■ Collected data entries:

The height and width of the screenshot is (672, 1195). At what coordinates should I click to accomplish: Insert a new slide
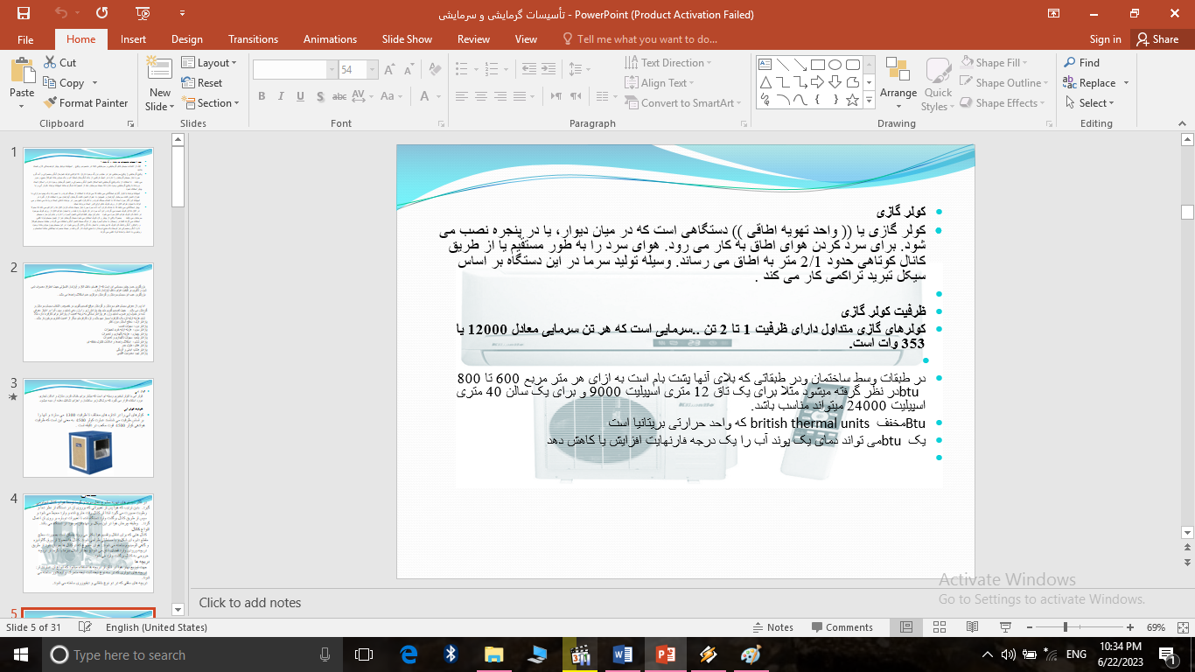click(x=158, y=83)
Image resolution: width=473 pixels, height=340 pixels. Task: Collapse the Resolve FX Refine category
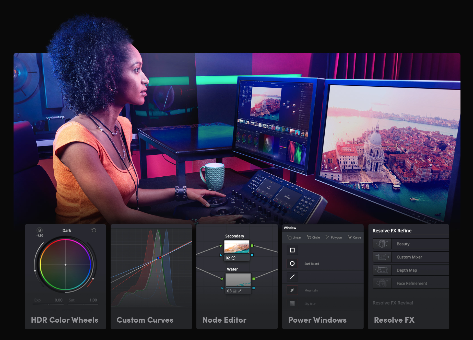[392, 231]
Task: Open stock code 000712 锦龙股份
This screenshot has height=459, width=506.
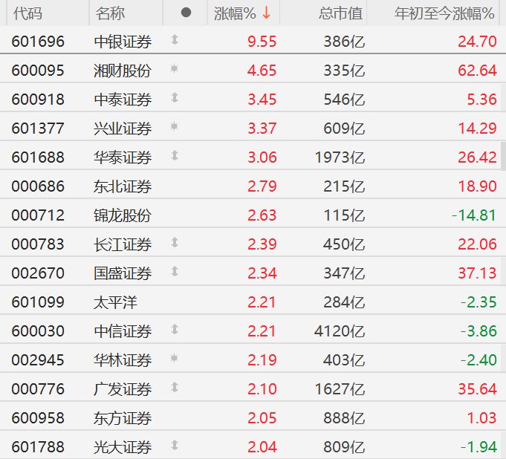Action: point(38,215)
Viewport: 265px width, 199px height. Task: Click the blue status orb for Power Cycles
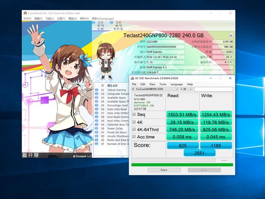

■ ABOUT THIS TASK:
Would you reproduce, exactly and with nothing added, every line from the beginning of the entries above through the line that contains "Task: Open stock code 000712 锦龙股份", both included, leaving out the pictures?

■ RESULT OF THE EXERCISE:
The height and width of the screenshot is (672, 1195). At what coordinates should I click to accomplish: Insert a new slide
click(x=158, y=83)
Image resolution: width=473 pixels, height=340 pixels. Task: Collapse the Resolve FX Refine category
[392, 231]
Task: Open stock code 000712 锦龙股份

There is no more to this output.